* TEXT SEGMENT:
__________

[antlr-interest] Re: Antlr noobie, nondeterminism abounds
lgcraymer
lgc at mail1.jpl.nasa.gov
Sat May 8 23:53:36 PDT 2004
You are trying to do too much in the lexer. Consider factoring things
a bit:
--- In antlr-interest at yahoogroups.com, "WesSantee" <jws01 at t...> wrote:
> Greetings all,
>
> I'm just getting started in antlr (and language recognition in
> general). I've been looking through some of the examples, but after
> trying my hand at my own grammar, I'm getting lexical nondeterminism
> warnings everywhere, and I don't know how to get around them.
>
> Here's an example:
>
> 1) Create a lexer rule representing exactly four decimal digits.
> 2) Create a lexer rule representing any 32-bit unsigned decimal value.
These should be alternatives in a single rule:
num
:
DIGIT (DIGIT (DIGIT)? )?
| DIGIT DIGIT DIGIT DIGIT ( (DIGIT)+ | { _ttype = DIG4; }
;
where DIGIT is protected and DIG4 is defined in the tokens section.
>
> Since #2 is a superset of #1, I get nondeterminism warnings. And no
> wonder. The problem is, I can't think of a way to disambiguate one
> from the other. Bumping k is only going to help in the case where the
> number is >4 digits.

__________

* MATERIAL SUPPLIED:
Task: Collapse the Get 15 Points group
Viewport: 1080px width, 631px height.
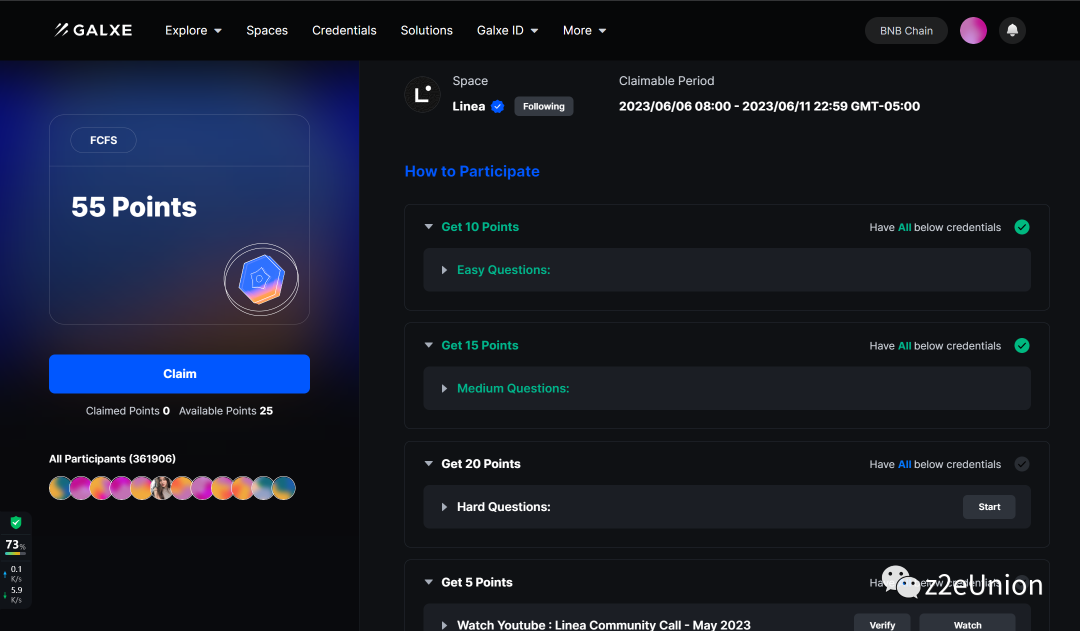Action: click(x=429, y=346)
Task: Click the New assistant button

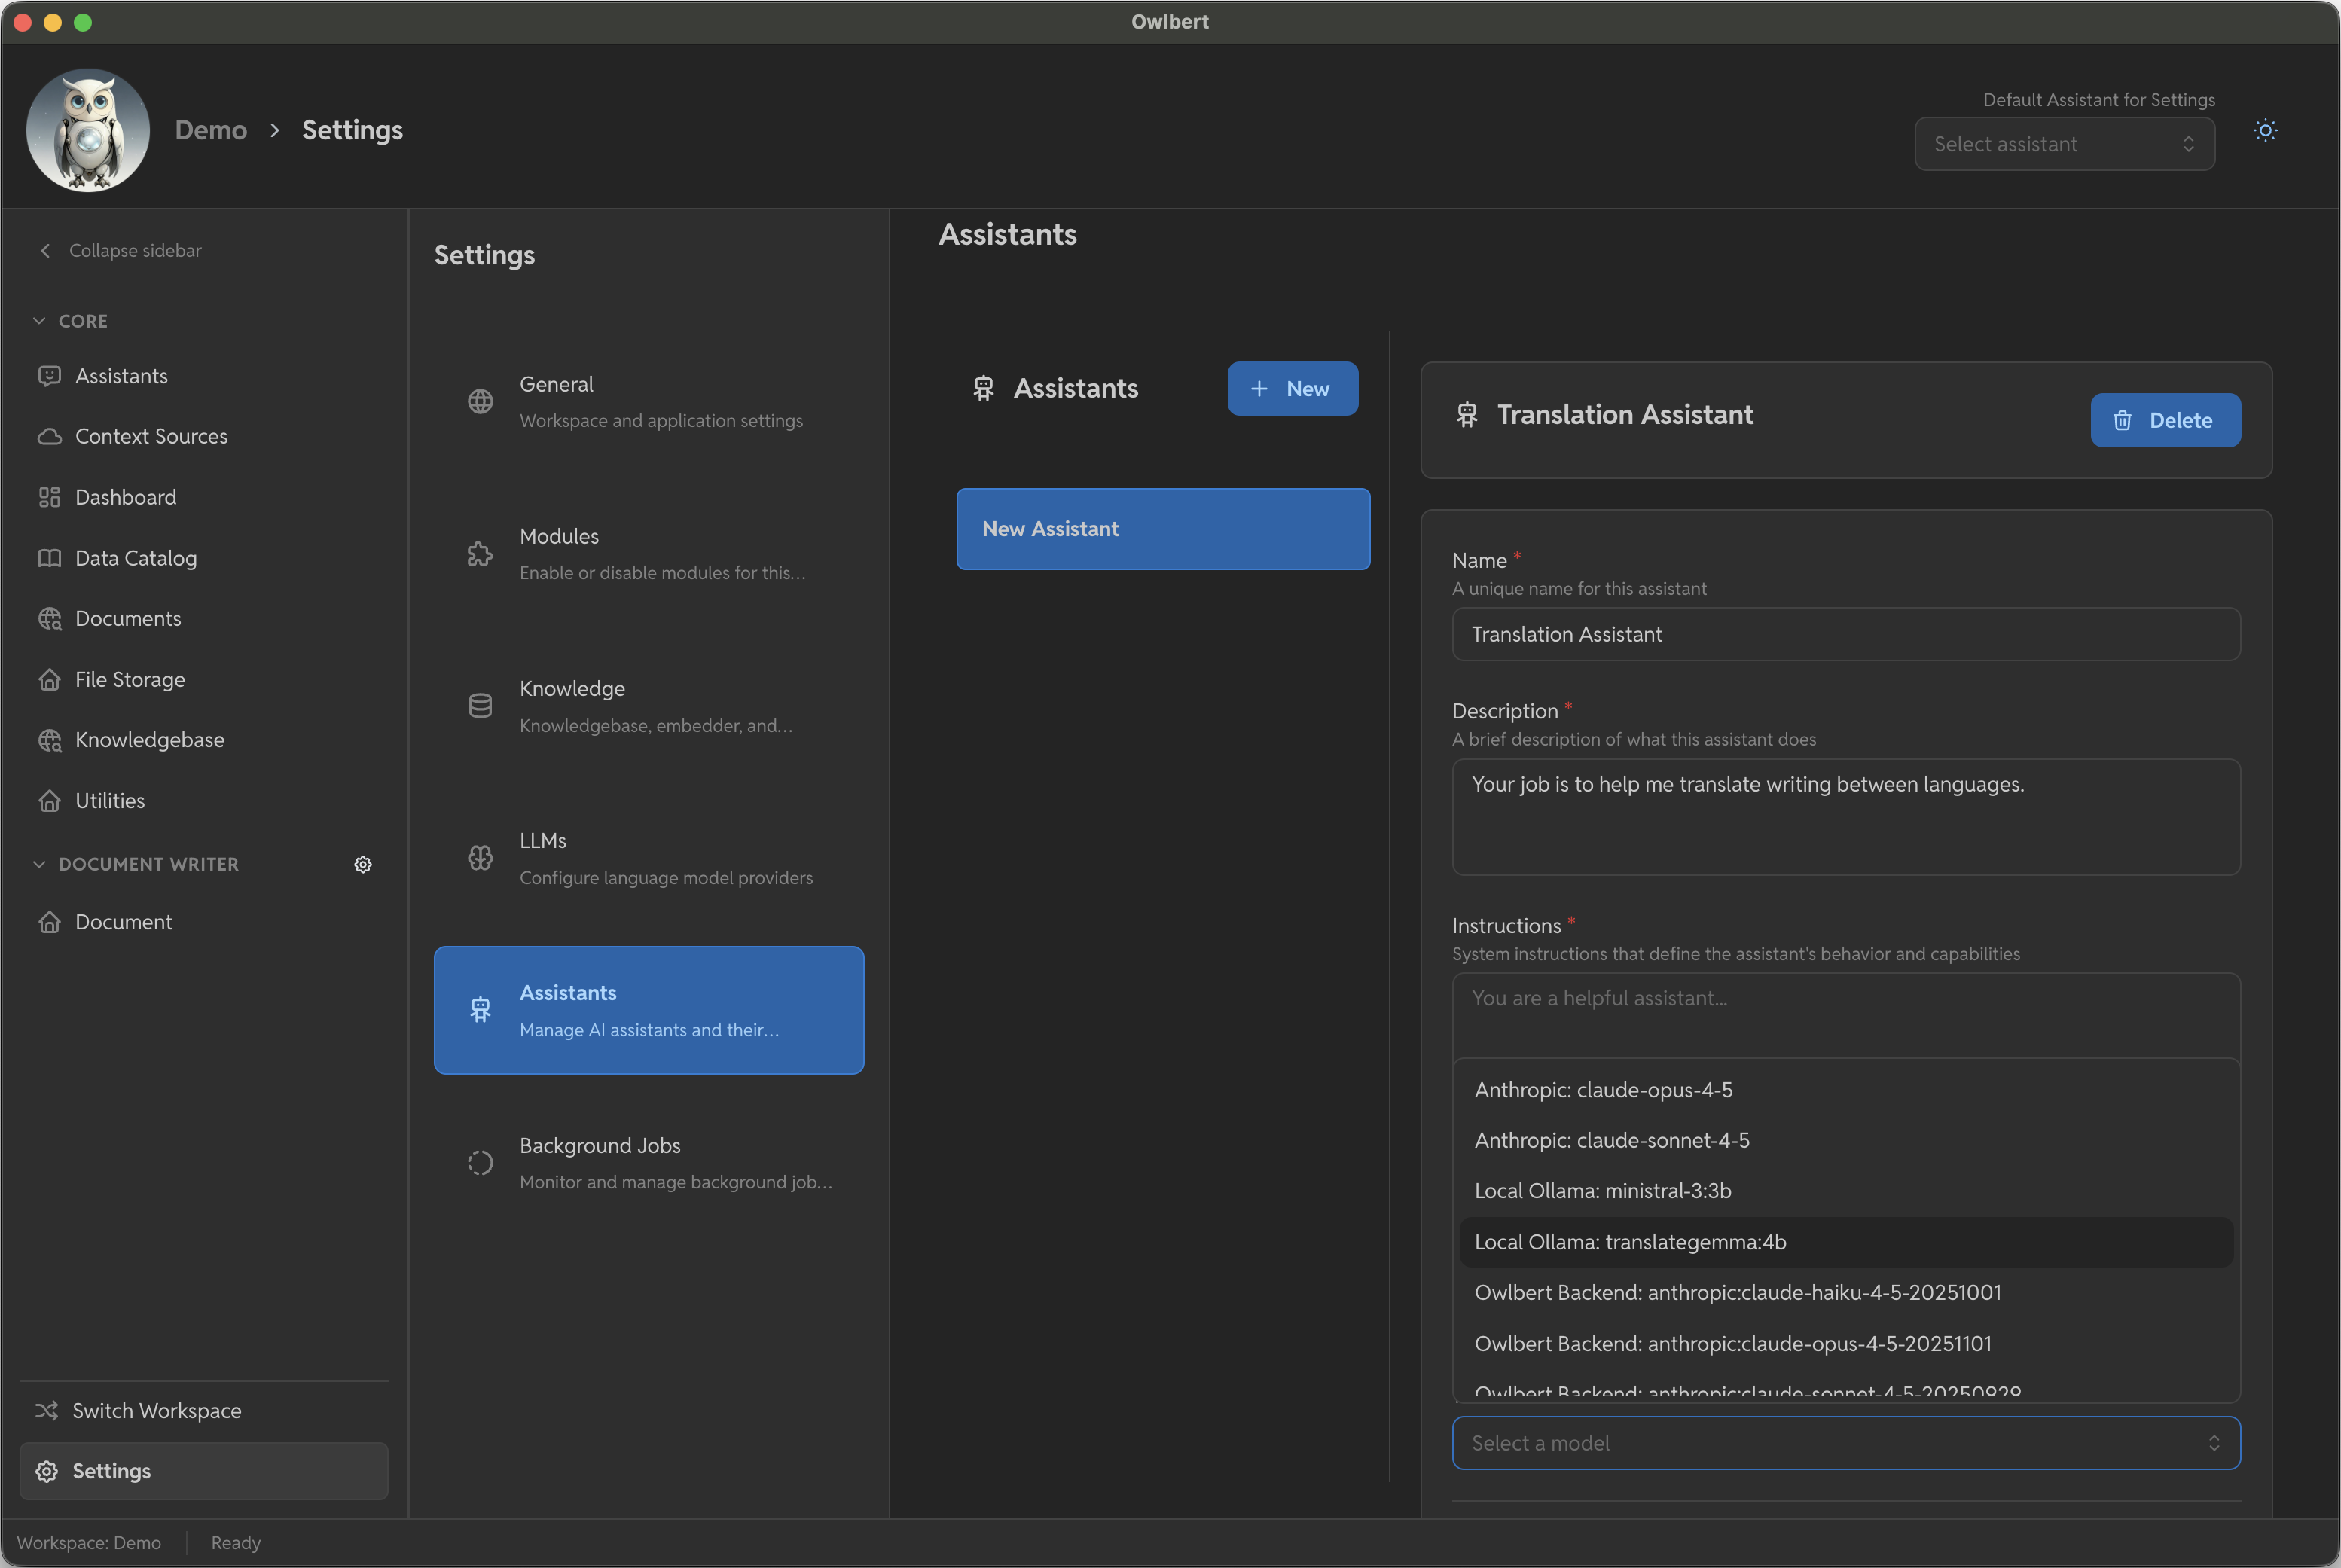Action: [1292, 389]

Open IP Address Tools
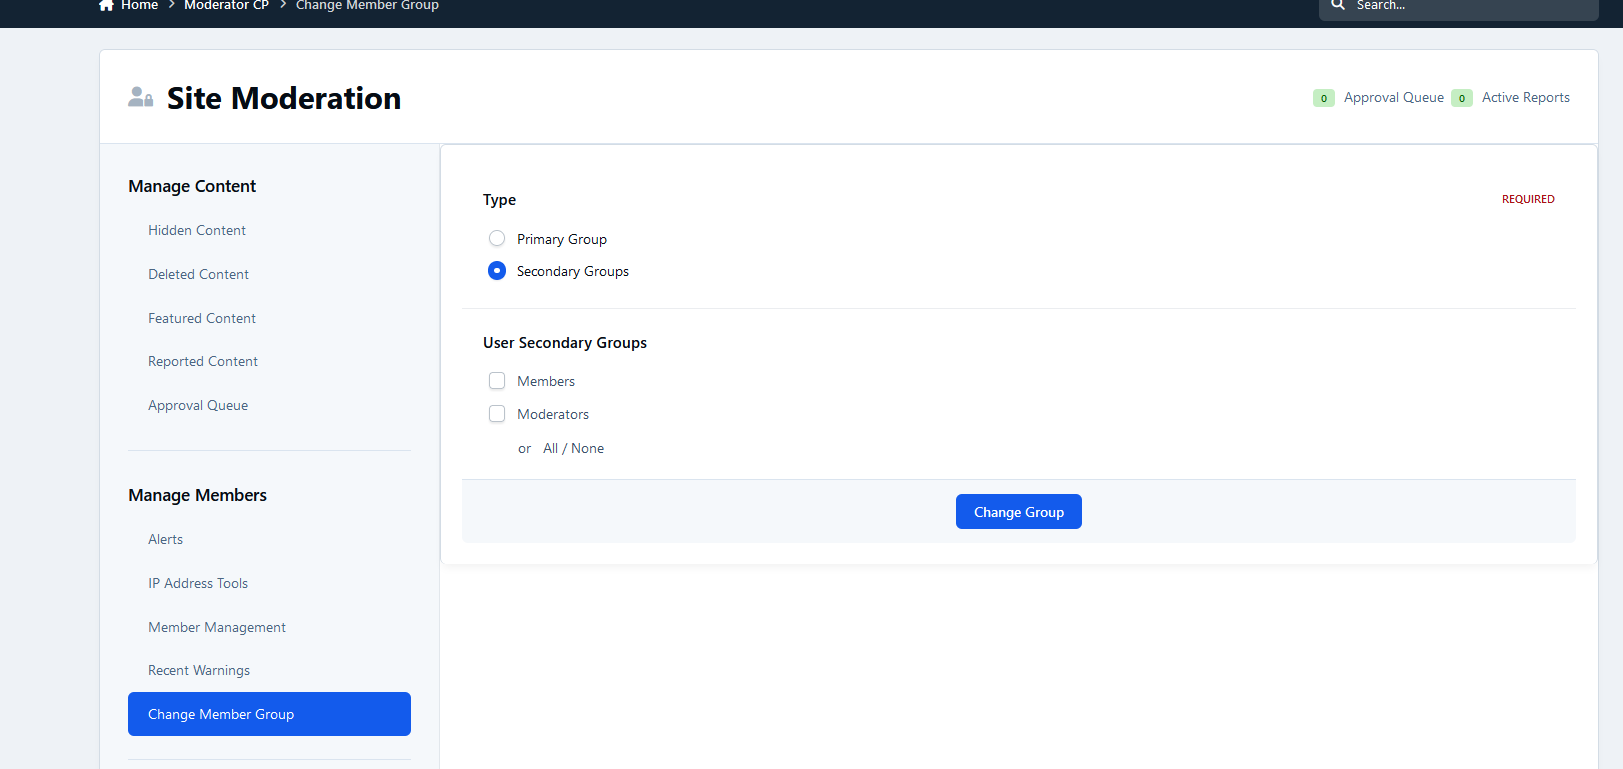point(198,583)
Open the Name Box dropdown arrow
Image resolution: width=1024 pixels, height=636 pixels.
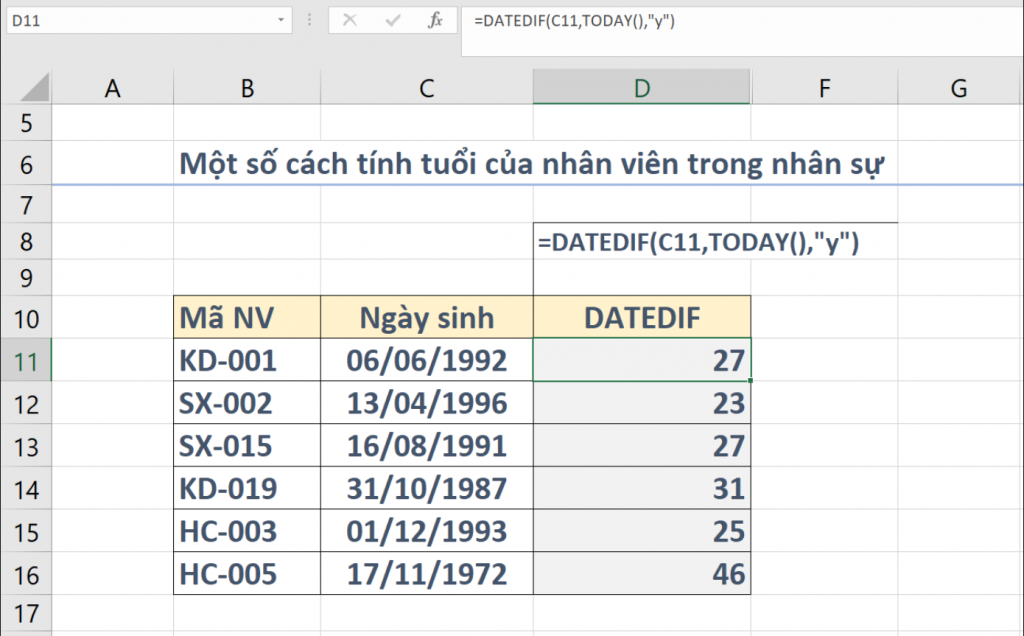click(x=279, y=20)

__________

* REQUESTS:
a) Extract everything in the ANTLR thread from "These should be" down to "the tokens section.".
b) In the ANTLR thread, where is DIG4 defined?
The records aren't needed for this work.

* SOLUTIONS TO THE PROBLEMS:
a)
These should be alternatives in a single rule:
num
:
DIGIT (DIGIT (DIGIT)? )?
| DIGIT DIGIT DIGIT DIGIT ( (DIGIT)+ | { _ttype = DIG4; }
;
where DIGIT is protected and DIG4 is defined in the tokens section.

b) In the tokens section.